TASK TO CARRY OUT :: Exact transcription of the data below is required, without the images.

SUPPLIED RECORDS ::
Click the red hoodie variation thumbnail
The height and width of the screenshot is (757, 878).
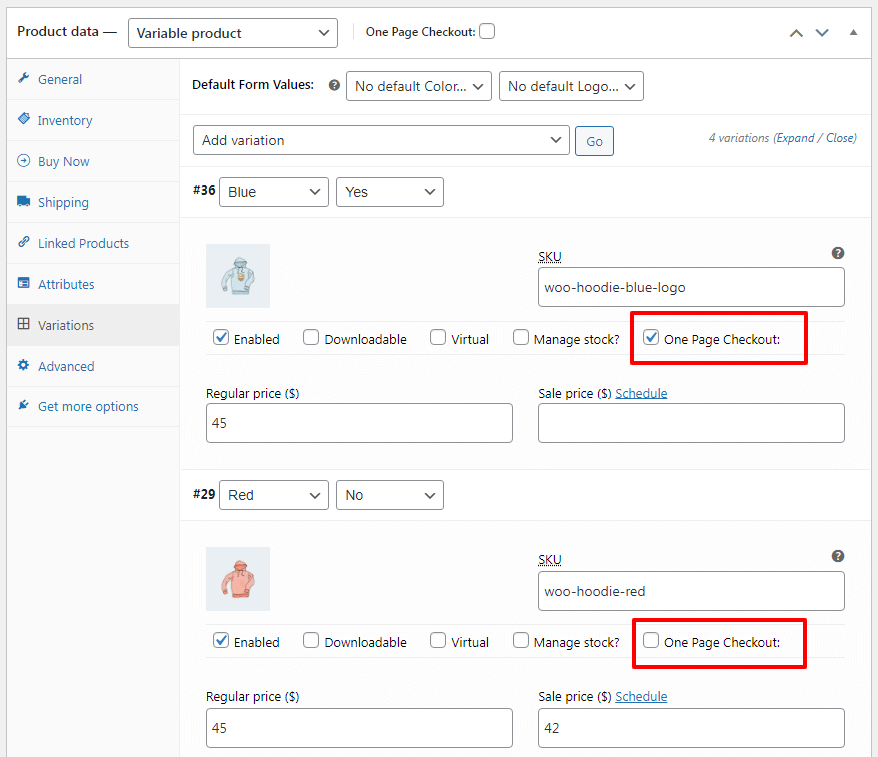[x=238, y=579]
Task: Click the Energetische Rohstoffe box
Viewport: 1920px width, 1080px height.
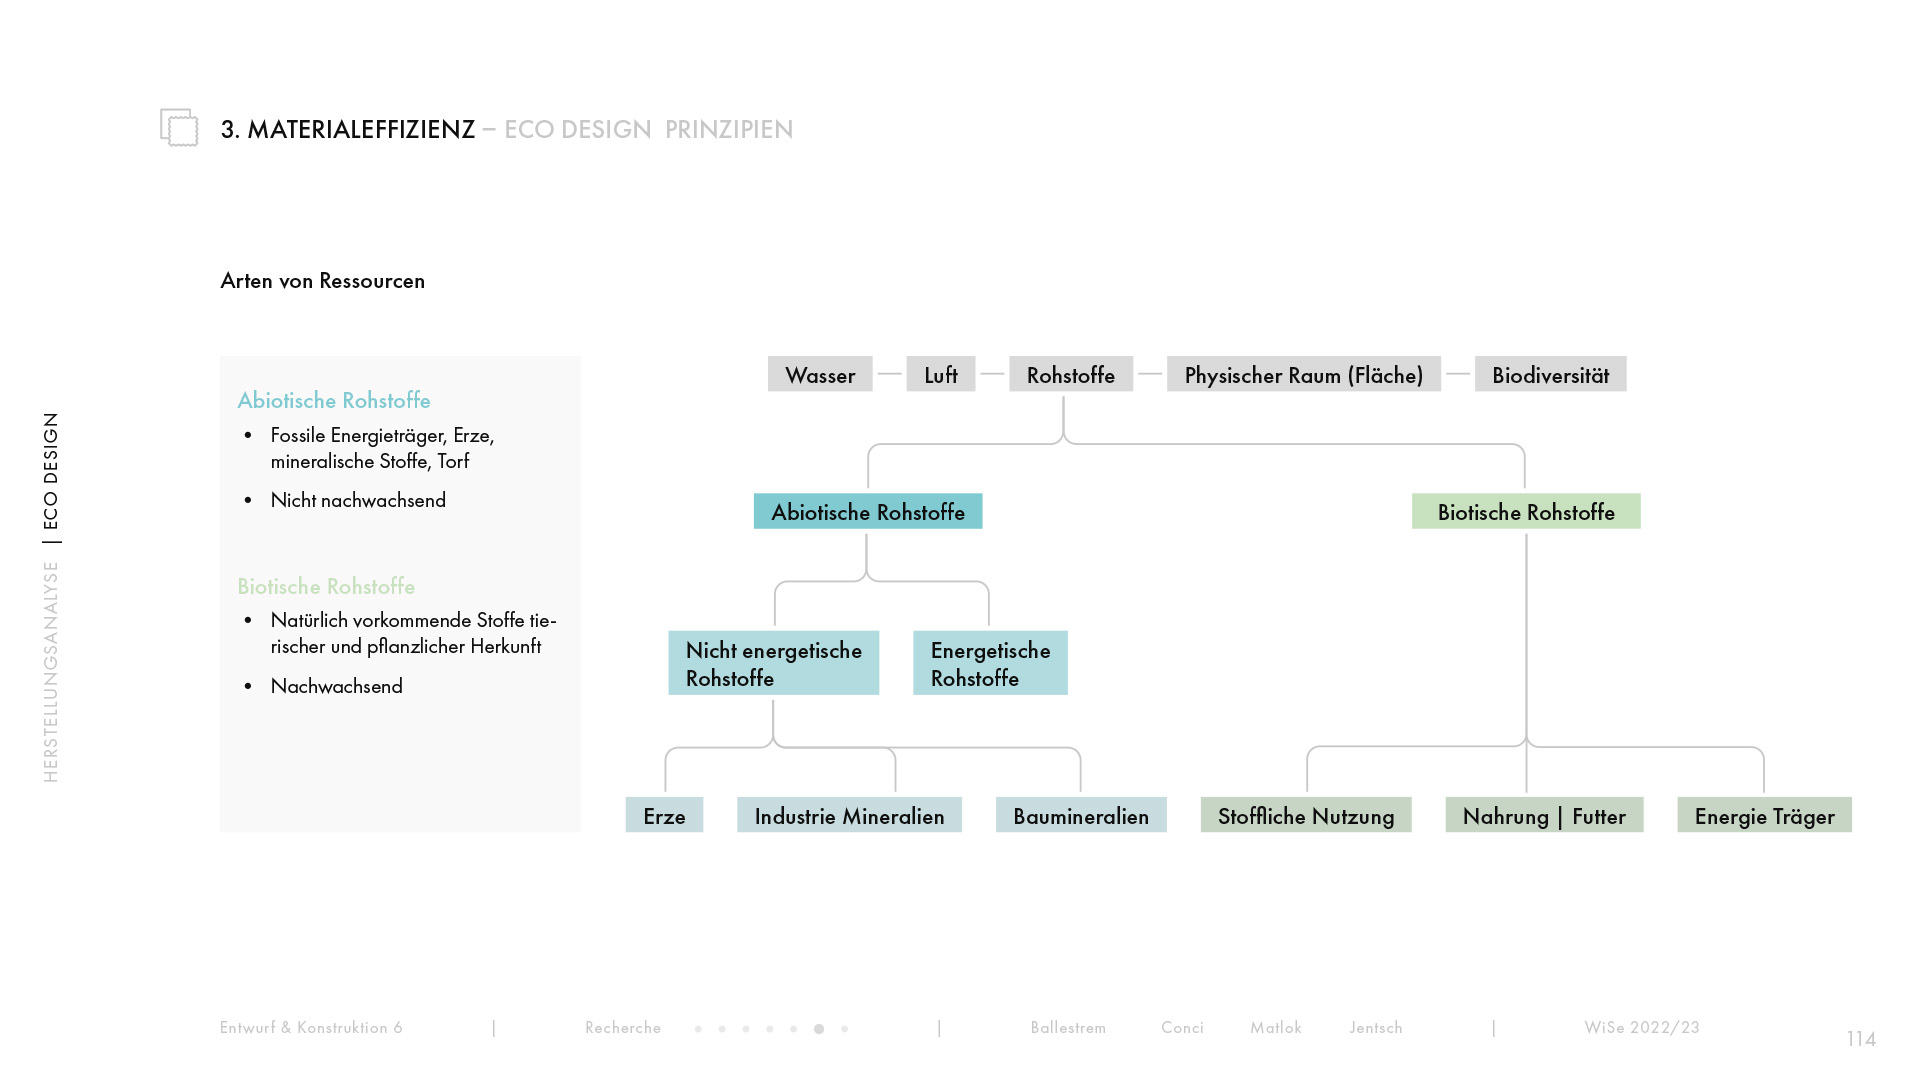Action: point(990,663)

TASK RESPONSE ::
Click the red hoodie variation thumbnail
The height and width of the screenshot is (757, 878).
[x=238, y=579]
Task: Click the Energetische Rohstoffe box
Viewport: 1920px width, 1080px height.
Action: point(990,663)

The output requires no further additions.